Geneva Diaries #13

Goa and the Rickshaw driver, Madhubala in Manhattan, The Crane and The Magical Lake


Dear Roger,

Greetings from Glorious Goa! Sun, sand, surf and gooood smoke, a constant 30 degrees…it could not get better!

I absolutely have to bring u to my universe, this little Indo-Portugese haven on the west coast of India, even if it is for a brief visit.The food fresh out of the ocean, is spicy and just divine.The Goa prawn curry has your name written all over it! I find myself surrounded by palm trees swaying in the breeze, chilled out folks (many remnants of the hippy happy 60ties and 70ties),  a landscape dotted with charming old whitewashed Indo-Portugese homes, quaint churches with their distinctive Indo-Portugese art and architecture beaming me back in a flash to a corner of my living room in Geneva, a part of us, a part of India, with our own sculpture of St. Francis from these very shores that adores and adorns our home.

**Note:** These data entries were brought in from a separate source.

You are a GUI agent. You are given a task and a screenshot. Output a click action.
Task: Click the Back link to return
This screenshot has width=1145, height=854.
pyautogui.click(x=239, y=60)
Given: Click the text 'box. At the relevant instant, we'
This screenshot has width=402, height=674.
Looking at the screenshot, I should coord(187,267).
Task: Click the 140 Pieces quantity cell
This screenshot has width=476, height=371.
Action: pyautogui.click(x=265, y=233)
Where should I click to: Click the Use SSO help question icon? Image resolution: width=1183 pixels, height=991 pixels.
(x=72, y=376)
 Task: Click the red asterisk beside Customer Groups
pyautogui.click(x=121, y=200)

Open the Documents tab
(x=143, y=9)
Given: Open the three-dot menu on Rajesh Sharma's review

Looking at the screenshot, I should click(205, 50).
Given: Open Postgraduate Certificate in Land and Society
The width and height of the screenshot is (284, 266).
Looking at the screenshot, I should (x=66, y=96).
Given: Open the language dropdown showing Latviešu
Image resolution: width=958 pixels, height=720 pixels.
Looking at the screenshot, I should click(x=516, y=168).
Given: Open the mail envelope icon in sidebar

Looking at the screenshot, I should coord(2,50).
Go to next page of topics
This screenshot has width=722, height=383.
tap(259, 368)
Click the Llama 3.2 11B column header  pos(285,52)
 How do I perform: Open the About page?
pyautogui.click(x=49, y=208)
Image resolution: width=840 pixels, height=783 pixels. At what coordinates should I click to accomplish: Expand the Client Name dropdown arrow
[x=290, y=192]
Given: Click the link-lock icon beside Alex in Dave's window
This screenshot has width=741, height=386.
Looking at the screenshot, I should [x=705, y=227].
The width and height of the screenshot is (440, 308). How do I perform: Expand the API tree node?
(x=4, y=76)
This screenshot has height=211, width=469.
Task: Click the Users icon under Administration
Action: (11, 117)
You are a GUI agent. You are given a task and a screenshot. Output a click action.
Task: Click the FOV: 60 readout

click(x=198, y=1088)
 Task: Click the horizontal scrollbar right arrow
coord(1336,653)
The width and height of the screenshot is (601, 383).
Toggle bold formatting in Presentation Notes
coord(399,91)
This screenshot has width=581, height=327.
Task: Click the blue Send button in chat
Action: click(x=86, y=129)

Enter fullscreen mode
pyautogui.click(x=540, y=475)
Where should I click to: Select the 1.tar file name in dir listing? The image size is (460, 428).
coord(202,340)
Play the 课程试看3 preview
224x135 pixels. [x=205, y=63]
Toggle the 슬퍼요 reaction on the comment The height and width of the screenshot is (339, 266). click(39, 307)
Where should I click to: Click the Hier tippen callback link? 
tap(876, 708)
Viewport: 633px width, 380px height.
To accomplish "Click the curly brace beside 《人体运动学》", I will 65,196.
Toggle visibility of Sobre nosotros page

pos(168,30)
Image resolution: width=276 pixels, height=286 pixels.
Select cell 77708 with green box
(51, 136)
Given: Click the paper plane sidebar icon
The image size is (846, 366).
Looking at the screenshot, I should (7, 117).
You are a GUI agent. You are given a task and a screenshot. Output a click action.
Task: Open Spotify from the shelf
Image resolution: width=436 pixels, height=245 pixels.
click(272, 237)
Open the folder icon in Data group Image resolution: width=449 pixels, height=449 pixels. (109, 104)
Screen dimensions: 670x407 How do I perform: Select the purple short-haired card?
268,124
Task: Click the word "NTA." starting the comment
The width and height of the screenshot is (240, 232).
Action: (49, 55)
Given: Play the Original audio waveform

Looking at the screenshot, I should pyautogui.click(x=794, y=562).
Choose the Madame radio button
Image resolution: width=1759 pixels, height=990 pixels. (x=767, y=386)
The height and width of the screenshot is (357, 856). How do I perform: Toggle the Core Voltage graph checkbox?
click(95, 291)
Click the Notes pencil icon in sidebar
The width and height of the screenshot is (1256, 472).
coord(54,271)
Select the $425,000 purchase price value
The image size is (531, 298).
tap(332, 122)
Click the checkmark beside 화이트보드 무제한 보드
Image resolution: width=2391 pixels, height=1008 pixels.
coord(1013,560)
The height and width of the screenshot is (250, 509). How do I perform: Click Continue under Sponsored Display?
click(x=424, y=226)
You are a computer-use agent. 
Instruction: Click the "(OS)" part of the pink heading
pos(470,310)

Roger, you would just fall in love…the language, the food, the architecture, coloring every niche of these surroundings with the imprint of Vasco Da Gama’s famous adventure in search of India (while our buddy Columbus decided to take the “other” route, his famous shortcut to the Beach)…and a vivid reminder of not just having Arrived but so intrinsically having contributed to the Story of India…a saga that continues!

Vasco Da Gama’s Adventure in Search of India:

See pics of Goa pasted below:

I was thrilled to read that you enjoyed following my trail as I journeyed back to old Indian cinema and my reference to the Indian movie Mughal-e-Azam. I was even more excited to find that you loved Madhubala, and the youtube clip of the song Jab Pyar Kiya Toh Darna Kya. If you permit me, I would love to continue on this journey with you and perhaps through this introduce myself to your universe, a universe that just does not “Understand us” (Oh, how I love Jay-Z…he too speaks for me!).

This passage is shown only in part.